Monday, 3 June 2013

I Don't Need it, But I Totally WANT it.

My Dad has grown the sweet tooth in the family. Which is crazy because there is a certain someone in the family who, as a child, would eat only the sweet center of the Oreo and feed the cookie part to the dog. Dad has always had a specific weak spot for a quality ice cream sundae. Hot fudge with nuts as it is served at McDonald's totally counts. I can still hear him asking my Mom if she wanted an ice cream too. The conversation ALWAYS went like this:

Dad: "Do you want an ice cream?"
Mom: " I don't really need one."
Dad: "Nobody asked you if you needed one. Do you WANT one?"

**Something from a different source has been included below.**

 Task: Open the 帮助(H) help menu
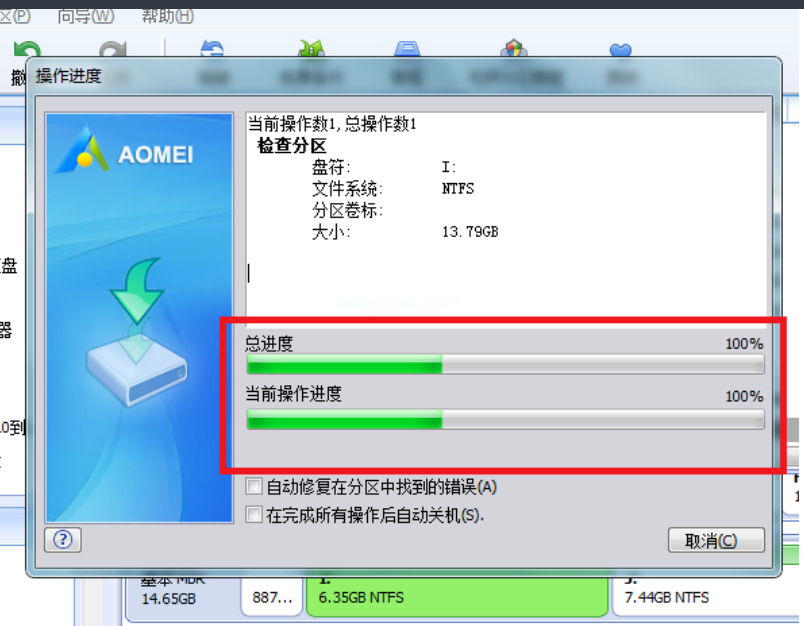[168, 16]
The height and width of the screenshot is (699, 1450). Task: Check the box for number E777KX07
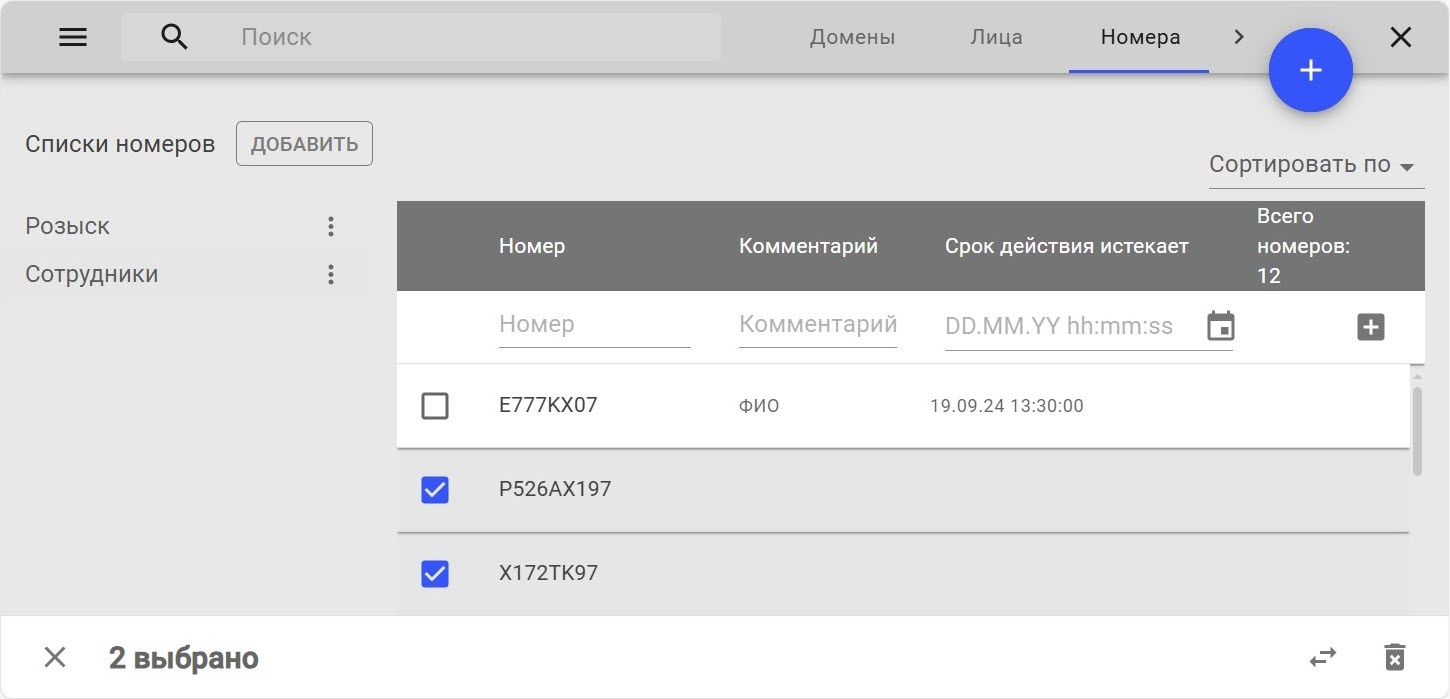435,406
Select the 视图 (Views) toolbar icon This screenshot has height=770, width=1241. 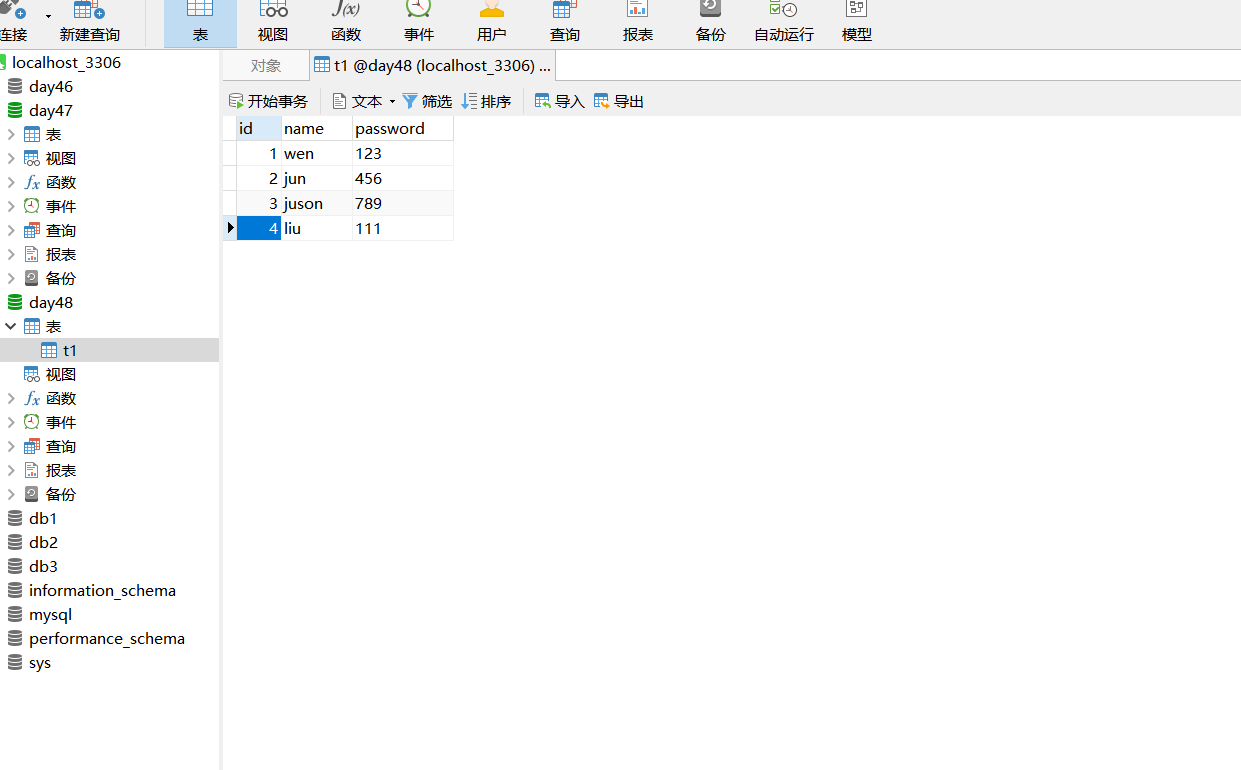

My Dad is a smart guy. He has always known the answer or where to find the answer. At lease that is how he is seen by his children. But unknowingly, my Dad has been an LOA (Law of Attraction) Master for many many years.  His philosophy of need vs want, as he applies it to ice cream is brilliant.

There is a huge difference between needing something and wanting it. Though both are looking towards the same end result, in this case a hot fudge sundae with nuts, each approach is built on a very different foundation.

Its a good idea to, as often as you can, try to approach your list of things to acquire, do, or experience from the place of wanting rather than of needing. 

When we acknowledge a desire of any kind it is impossible to not notice the current lack of it in our lives. Needing something comes from a place of lack and one's awareness of being without. It creates a yearning because not having it is an unhappy and often stressful feeling. Wanting something, though also noticing the lack of its presence, focuses on the joy that would be rather than the pain that is. Wanting something can have a nice, light almost playful ease about it which will allow your energy to remain open. And staying open to receiving rather getting swooped up in the logistic of making anything come to you is key.

Say out loud, "I want a vacation."   And now say "I need a vacation."  Do you feel the difference?

A list of wants or desires can be fun to create. I don't need a bunch of new clothes, but I can want them.  I don't need a new car, but I can want one. I don't need a giant check to be delivered to my door but I want one. Nothing on that list is defining my survival, but everything on that list holds the possibility of great joy being found in the having of it.

Ice cream, along with many other things, totally makes my list of wants. I invite you to look at your list of wants and of needs. Are there things on your "need" list that really belong on your "want" list?